La GBTA Foundation a dévoilé l’édition 2025 de son rapport « Global Benchmarking & Leaderboard », sur la maturité des programmes de voyages d’affaires en matière de durabilité. Si le suivi des émissions s’améliore nettement, le passage à des investissements de décarbonation concrets reste le principal défi pour le secteur.
Selon la GBTA Foundation, le score moyen de maturité en gestion des émissions de voyages d’affaires s’établit à 1,4 sur 5, contre 1,3 l’an dernier, soit une progression de 0,1 point seulement en un an. Les pratiques de suivi des émissions enregistrent la plus forte hausse, soutenues par 71% des entreprises déclarant désormais suivre leurs émissions (contre 49% en 2024). Un quart des entreprises (25%) se sont dotées d’objectifs de réduction spécifiques, en hausse par rapport aux 14% observés en 2024. À l’inverse, les investissements de décarbonation demeurent globalement stables avec un score de 0,7 comme l’année passée.

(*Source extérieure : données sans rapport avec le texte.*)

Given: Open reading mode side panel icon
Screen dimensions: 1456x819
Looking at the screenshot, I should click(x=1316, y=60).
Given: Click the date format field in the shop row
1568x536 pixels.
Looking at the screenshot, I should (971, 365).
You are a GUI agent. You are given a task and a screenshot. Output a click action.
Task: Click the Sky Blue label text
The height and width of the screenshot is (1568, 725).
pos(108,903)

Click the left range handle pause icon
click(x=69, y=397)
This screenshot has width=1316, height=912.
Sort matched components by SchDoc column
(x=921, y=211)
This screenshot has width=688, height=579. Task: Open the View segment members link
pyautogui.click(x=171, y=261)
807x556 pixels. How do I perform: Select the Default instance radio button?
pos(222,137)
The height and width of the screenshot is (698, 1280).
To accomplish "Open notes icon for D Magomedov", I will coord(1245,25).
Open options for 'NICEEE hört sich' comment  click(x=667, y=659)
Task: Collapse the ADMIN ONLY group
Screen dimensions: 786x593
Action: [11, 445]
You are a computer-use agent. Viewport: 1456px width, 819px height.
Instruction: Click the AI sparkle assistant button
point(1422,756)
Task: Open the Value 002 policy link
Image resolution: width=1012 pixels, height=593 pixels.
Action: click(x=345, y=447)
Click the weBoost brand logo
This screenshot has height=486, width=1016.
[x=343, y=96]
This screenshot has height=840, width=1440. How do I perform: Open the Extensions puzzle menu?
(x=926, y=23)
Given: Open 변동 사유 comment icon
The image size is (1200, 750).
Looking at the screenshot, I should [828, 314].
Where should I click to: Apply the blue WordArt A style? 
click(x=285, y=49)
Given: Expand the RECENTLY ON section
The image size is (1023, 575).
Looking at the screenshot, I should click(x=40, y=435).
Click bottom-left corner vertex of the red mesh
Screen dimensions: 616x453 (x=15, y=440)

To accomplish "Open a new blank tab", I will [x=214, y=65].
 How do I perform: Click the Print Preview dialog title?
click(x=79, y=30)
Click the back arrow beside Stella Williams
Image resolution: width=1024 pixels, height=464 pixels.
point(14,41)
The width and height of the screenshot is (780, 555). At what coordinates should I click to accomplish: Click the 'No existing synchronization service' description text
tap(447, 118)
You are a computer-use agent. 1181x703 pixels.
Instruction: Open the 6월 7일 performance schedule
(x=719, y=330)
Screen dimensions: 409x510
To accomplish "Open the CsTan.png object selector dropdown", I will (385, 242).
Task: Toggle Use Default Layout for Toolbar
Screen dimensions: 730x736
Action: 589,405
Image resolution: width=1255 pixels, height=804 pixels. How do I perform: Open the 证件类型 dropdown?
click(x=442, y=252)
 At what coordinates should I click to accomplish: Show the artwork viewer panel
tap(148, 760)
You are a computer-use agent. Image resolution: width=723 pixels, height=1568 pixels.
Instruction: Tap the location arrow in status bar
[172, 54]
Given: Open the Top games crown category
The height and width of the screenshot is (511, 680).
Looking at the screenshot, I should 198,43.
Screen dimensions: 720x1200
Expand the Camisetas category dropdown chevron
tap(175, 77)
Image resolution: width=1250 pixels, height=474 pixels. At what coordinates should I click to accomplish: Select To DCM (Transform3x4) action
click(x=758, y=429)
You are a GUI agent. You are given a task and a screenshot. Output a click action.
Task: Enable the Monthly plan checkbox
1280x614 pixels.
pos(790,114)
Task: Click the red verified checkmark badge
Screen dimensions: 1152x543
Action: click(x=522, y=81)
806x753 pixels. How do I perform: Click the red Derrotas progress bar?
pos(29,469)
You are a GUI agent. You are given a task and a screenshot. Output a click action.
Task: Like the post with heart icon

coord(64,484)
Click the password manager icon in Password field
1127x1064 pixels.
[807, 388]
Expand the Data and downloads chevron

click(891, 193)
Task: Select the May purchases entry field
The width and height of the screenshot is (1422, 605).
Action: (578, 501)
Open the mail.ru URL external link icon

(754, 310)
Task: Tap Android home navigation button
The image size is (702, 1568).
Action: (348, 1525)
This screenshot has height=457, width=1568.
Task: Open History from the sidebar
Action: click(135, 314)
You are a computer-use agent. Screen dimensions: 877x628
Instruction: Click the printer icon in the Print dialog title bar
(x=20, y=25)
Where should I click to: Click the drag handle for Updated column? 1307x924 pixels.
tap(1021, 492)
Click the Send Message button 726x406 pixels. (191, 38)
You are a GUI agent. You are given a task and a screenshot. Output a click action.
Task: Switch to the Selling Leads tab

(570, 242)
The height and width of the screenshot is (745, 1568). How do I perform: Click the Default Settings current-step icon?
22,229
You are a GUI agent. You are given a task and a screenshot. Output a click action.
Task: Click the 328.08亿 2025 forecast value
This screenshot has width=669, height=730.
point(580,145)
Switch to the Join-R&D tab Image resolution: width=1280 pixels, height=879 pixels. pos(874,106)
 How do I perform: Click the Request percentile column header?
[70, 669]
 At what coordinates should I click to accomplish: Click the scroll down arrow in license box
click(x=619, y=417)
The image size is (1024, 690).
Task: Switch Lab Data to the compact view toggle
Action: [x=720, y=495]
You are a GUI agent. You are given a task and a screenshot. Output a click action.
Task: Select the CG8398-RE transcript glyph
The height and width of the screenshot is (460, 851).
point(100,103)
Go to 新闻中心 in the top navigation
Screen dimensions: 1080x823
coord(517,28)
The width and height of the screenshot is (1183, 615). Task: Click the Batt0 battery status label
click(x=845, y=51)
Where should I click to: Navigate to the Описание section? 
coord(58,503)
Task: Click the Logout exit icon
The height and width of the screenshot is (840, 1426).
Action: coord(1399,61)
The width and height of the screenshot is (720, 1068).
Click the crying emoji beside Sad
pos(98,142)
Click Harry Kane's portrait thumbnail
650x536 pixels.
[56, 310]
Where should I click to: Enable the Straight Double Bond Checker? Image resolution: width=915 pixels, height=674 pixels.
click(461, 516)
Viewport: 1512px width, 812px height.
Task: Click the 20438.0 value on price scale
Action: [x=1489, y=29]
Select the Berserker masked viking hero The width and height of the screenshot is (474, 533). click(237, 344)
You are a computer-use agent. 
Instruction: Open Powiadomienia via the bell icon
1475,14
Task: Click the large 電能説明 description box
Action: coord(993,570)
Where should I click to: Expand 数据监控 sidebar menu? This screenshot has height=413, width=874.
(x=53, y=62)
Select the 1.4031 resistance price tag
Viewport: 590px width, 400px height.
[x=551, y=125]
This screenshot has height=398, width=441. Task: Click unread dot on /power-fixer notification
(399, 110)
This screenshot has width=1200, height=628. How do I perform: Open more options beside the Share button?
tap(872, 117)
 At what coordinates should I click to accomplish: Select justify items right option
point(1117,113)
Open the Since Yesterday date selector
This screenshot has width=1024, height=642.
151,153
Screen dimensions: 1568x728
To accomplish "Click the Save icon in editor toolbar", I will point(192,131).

Sur le levier des « décisions de voyage », 60% des entreprises intègrent des considérations de durabilité dans leur politique. Les fonctionnalités de sustainability dans les outils de réservation en ligne concernent 60% des programmes, en léger retrait par rapport à 68% en 2024. Les instruments plus avancés comme les budgets carbone progressent lentement (18%, contre 14% l’an dernier).
La durabilité incluse dans les process d’achats
Côté fournisseurs, 61% des entreprises incluent des questions de durabilité dans leurs processus d’achats (53% en 2024). Toutefois, seule une minorité (6%) aligne ces critères sur les standards d’achats durables de la GBTA, un ratio inchangé.
Les mécanismes de décarbonation liés à l’aérien progressent lentement : 15% des entreprises achètent des certificats SAF (12% en 2024). Parallèlement, les stratégies d’électrification des déplacements terrestres marquent le pas, avec un abattement moyen des émissions déclaré qui recule à 17%, contre 27% l’an dernier.
En Europe, la maturité stagne
Concernant la performance de l’Europe (zone EMEA), le continent se positionne la plus mature en matière de durabilité avec un score de 1,4, devant le continent américain (0,9) et la zone Asie-Pacifique (1,3). Toutefois, le rapport de 2025 met en lumière un léger recul pour la région, dont le score de maturité moyen passe de 1,7 en 2024 à 1,4, contrastant avec la progression observée au niveau mondial et en Asie-Pacifique. En détail, les entreprises européennes démontrent une maturité bien établie sur le suivi des émissions et l’intégration de critères durables dans les politiques de voyage. Cependant, elles peinent encore à traduire ces bases en actions de décarbonation concrètes et en investissements significatifs. Ce « tassement » pourrait indiquer que, après avoir mis en place les cadres de gouvernance, les entreprises de la région font face à la complexité concernant l’étape suivante : l’investissement actif dans des solutions comme les carburants durables (SAF) ou l’électrification des flottes.
Le rapport met également en avant une tendance de fond chez les entreprises les plus performante en matière de réduction des émissions avec une baisse annuelle moyenne de 14 % des émissions liées aux voyages d’affaires. Cette dynamique résulte d’une combinaison de rationalisation des déplacements, de substitutions modales plus fréquentes (rail) et d’une montée graduelle des leviers aérien (optimisation, SAF) et hôtellerie. Au-delà des chiffres, l’édition 2025 souligne plusieurs enjeux structurels. La consolidation et l’auditabilité des données restent des points prioritaires, tout comme l’accès et les coûts des SAF.